**WHAT YOU SHOULD DO:**
Provide the data again exactly, including every line that follows.

**Stored items:**
· · · · ·

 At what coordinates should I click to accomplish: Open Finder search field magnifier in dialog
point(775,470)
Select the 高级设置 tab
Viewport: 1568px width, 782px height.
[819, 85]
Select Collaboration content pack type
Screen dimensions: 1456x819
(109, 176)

· · · · ·

**PROBLEM SOLUTION:**
 At what coordinates should I click to accomplish: Open Finder search field magnifier in dialog
point(775,470)
Select the 高级设置 tab
Viewport: 1568px width, 782px height.
[819, 85]
Select Collaboration content pack type
Screen dimensions: 1456x819
(109, 176)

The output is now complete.